A low-profile change to quarterly call reports requires banks to list the amount of unfunded commercial and industrial loan commitments they have, giving better insight into how much credit they are extending. C&I is an important area to highlight, given that bankers have touted such loans as the most attractive opportunity on the road to recovery.

Not only will the information help show which banks are fulfilling their pledges to put capital to work with commercial borrowers, but it will also give investors ammunition to query executives when quarterly conference calls begin in less than two weeks.

"This is a conversation starter for all parties," said Tim O'Brien, a managing director at Sandler O'Neill & Partners LP. "It's a great stepping-off point for investors to understand what is going on with one of the most highly relevant loan categories in terms of the economic recovery."

Banks started making such disclosures in their first-quarter filings with the Federal Deposit Insurance Corp. But analysts said that it will take further disclosures in subsequent quarters to determine lending trends. Establishing which banks are making progress in C&I lending, a quickly crowding field, will be particularly useful among regional banking companies — which are largely eschewing commercial real estate lending and have fewer fallbacks than the biggest banks.

BB&T Corp., for instance, has touted C&I as a big opportunity for the Colonial Bank branches it bought in August, due to the failed bank's heavy concentration on CRE rather than commercial loans. Comerica Inc. has also forecast higher C&I volume as clients need more working capital, saying such a trend could contribute to low-single-digit loan growth through yearend. Fifth Third Bancorp has also discussed near- to moderate-term growth in C&I lending.

Banks that show notable increases in unfunded C&I commitments, for instance, would be signaling that they are making more commercial credit available and perhaps show an increased appetite by businesses for growth.

Still, the data is not perfect information. Decreases would be difficult to interpret, observers said. It could mean that more borrowers are tapping into existing lines, or that banks are cutting off lines or letting them expire without renewal. As a result, many observers believe that bank executives will be pressed to provide more details around the data, during quarterly calls or conferences.

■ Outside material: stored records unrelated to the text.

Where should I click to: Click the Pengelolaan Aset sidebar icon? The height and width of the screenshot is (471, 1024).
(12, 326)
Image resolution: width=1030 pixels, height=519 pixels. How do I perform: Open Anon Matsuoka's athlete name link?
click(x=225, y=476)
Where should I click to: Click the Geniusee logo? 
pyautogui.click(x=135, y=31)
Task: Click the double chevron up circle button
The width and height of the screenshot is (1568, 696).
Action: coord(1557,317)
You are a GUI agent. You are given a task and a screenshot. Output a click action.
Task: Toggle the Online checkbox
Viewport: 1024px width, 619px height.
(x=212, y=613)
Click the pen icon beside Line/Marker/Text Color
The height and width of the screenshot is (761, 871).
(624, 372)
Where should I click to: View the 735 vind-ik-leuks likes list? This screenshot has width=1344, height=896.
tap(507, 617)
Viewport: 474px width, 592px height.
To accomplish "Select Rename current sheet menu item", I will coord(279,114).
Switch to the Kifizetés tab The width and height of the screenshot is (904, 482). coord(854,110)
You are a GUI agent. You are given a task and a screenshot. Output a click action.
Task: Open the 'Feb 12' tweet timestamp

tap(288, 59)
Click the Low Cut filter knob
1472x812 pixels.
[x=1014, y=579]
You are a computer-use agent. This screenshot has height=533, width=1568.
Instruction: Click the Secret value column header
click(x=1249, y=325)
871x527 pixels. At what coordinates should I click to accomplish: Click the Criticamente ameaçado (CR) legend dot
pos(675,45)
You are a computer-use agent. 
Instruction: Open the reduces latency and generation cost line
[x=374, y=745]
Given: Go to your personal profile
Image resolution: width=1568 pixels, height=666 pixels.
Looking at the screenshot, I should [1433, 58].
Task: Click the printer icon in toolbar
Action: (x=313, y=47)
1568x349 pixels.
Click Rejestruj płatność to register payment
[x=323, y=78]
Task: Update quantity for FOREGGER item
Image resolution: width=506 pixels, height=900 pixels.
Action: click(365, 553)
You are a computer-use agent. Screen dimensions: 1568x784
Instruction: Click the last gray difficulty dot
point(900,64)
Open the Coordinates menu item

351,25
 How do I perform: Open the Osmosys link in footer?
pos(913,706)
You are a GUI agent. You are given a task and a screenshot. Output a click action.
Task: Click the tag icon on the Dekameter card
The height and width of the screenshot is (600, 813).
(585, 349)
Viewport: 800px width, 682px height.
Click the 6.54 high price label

"Obviously these are unfunded commitments, so you don't know when — or if — they are going to be used," said Frank Barkocy, the director of research at Mendon Capital Advisors Corp. "It suggests that there is a potential backlog of business, but you need more verification that clients are actually looking to tap into the loans."

Still, they provide "a better indication of what is going on other than guesswork or just going on what the companies are saying. Transparency is still a good thing."

Though some investors might view an increase in such commitments as a sign of recovery, others might see cause for concern. Those observers point to 2008, when banks were eager to close unfunded commitments for fear that cash-strapped companies might tap the lines in a last-ditch bid to remain solvent.

There are still examples of banking companies shrinking their unfunded commitments to improve overall credit quality. Zions Bancorp, for instance, reduced its lines in both C&I and construction commitments in the first quarter, allowing it to reduce its loan-loss provision for such exposure by more than $20 million.

"There is a positive spin, but the flip side is that these lines could be drawn down tomorrow, creating incremental exposure" for the lender, said Walter Todd 3rd, a portfolio manager at Greenwood Capital Associates LLC.

Gary Townsend, the chief executive of Hill-Townsend Capital LLC, said he would be surprised to see a significant change in the data from the initial first-quarter disclosures, at least in the short term. "It's no secret that loan growth is less than robust," he said.

"When that changes, you'll be able to see which banks are gaining market share," Townsend added. "An increase would generally be viewed positively because the lender is able to collect some fees on a commitment even if they haven't extended a loan. And obviously it shows that there is the potential for a loan."

Finally, observers said the data will serve as a starting point to ask executives about pricing and terms for such commitments. A sharp increase, for instance, could draw more inquiries about the structures behind the lines extended.

"In a market that is likely to grow more competitive regardless of whether an economic recovery takes hold, it will behoove investors to closely monitor the loan pricing and covenant requirements of C&I lenders," O'Brien said. "We look forward to doing just that in the coming quarters."